Uuuuh... jetzt wird's langsam schwer... Wie kommst du darauf, dass es ausgerechnet 48 sein müssen? ???:L Experimentell?


----------



## Landei (7. Okt 2009)

Wie sonst? :-D


----------



## 0x7F800000 (7. Okt 2009)

naja, wenn man weiß dass da ein ganz bestimmter nicht randomisierter Merge-Sort algo zum einsatz kommt, hätte man es prinzipiell ausrechnen können^^


----------



## cfcnigel (8. Okt 2009)

Hallo,

erst mal vielen Dank an alle für ihre vielen Antworten. Ich habe Abgabe-Termin am Montag werde euch dann hier die Musterlösung präsentieren.
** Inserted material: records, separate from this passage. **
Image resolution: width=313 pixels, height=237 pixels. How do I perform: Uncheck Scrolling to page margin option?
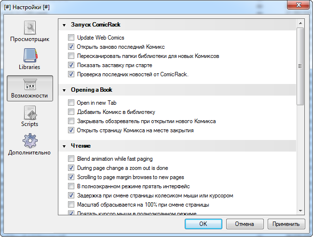coord(71,177)
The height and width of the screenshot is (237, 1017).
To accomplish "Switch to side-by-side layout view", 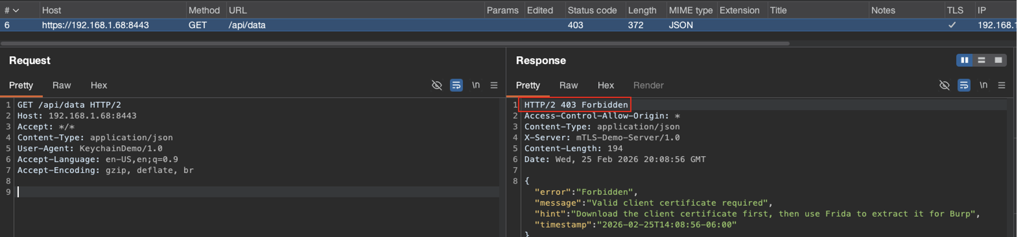I will pos(965,61).
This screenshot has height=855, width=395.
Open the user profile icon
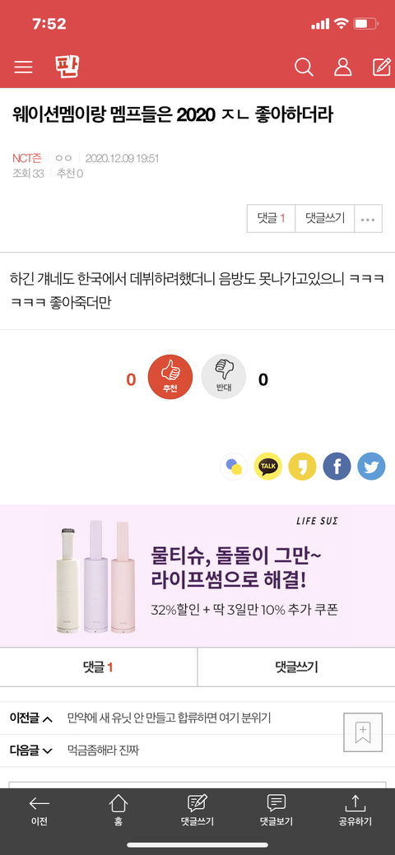(x=342, y=67)
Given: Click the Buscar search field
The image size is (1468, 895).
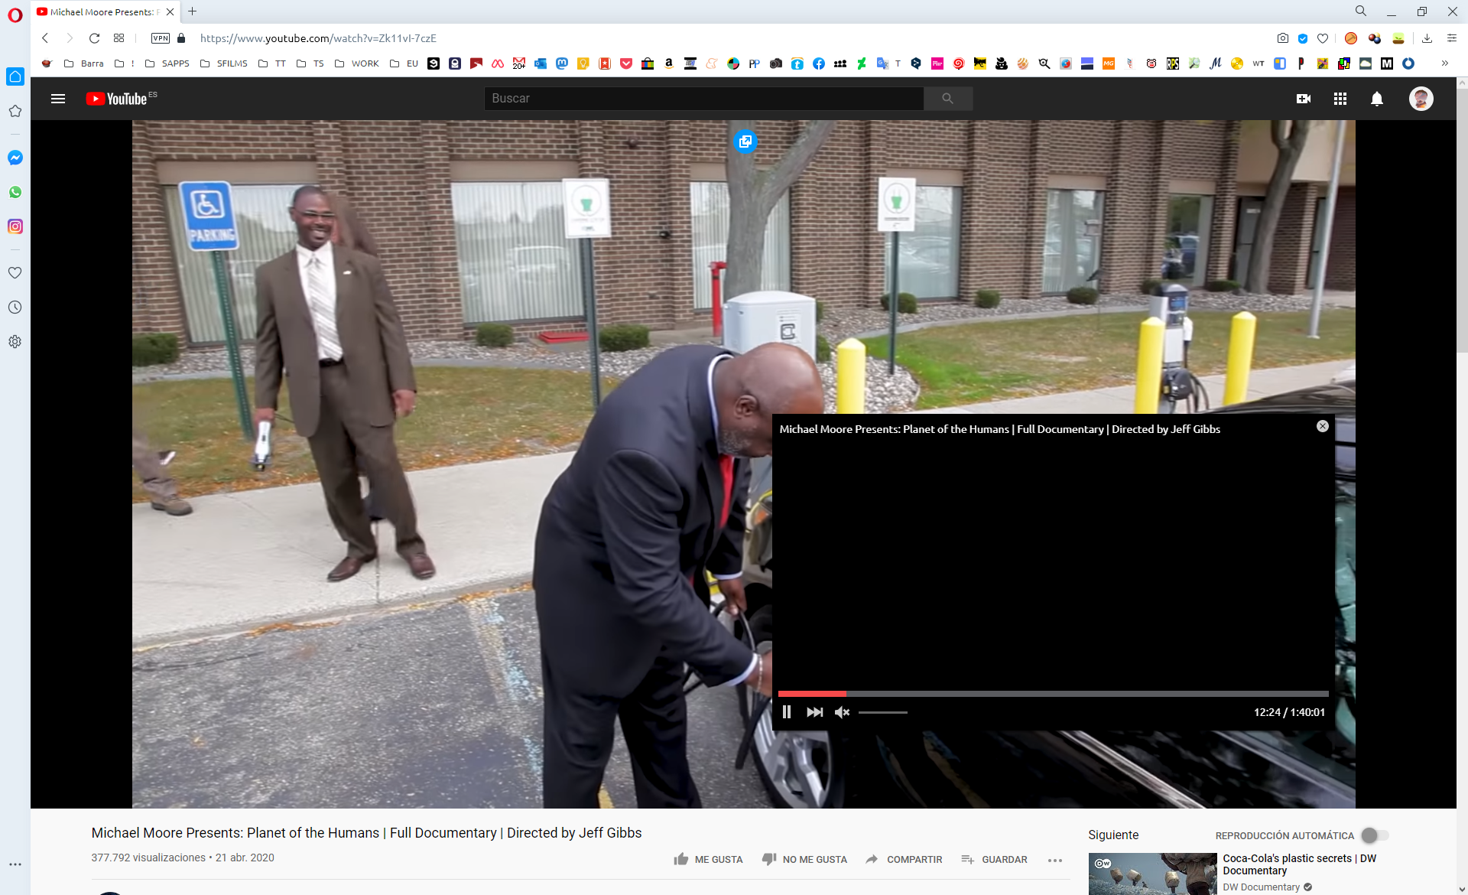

Da wir ja eigentlich beim Thema Schleifen sind, ich hätte das einfach so gelöst.

[Java]
class tausend
{
  public static void main ( String[] args )

  {
  int zaehler = 0;

  while (zaehler <= 1000 )
  	{
  	System.out.println("Habe Mutig dich deines Eigenen verstandes zu bedienen!");
  	zaehler = zaehler + 1;
  	}
  }
 }
[/code]


----------



## SlaterB (8. Okt 2009)

diese Lösung lässt leichte Punktabzüge befürchten


----------



## cfcnigel (8. Okt 2009)

Ja das wird wohl so sein, aber wenn wir uns mal die andren Lösungen ansehen ist das doch alles totaler quatsch  (nicht persönlich gemeint, die lösungen sind ja alle sehr gut). ich meine das alles macht es aber nur unnötig kompliziert und den quelltext sehr lange.


----------



## Opnox (8. Okt 2009)

Und deine "Lösung" geht einfach an der Aufgabenstellung vorbei. Was das für eine Punktzahl gibt kannst du dir ja dann in etwa vorstellen.


----------



## Beni (8. Okt 2009)

Wie wäre es einen grossen String mit 1000 Zeilen zu erzeugen?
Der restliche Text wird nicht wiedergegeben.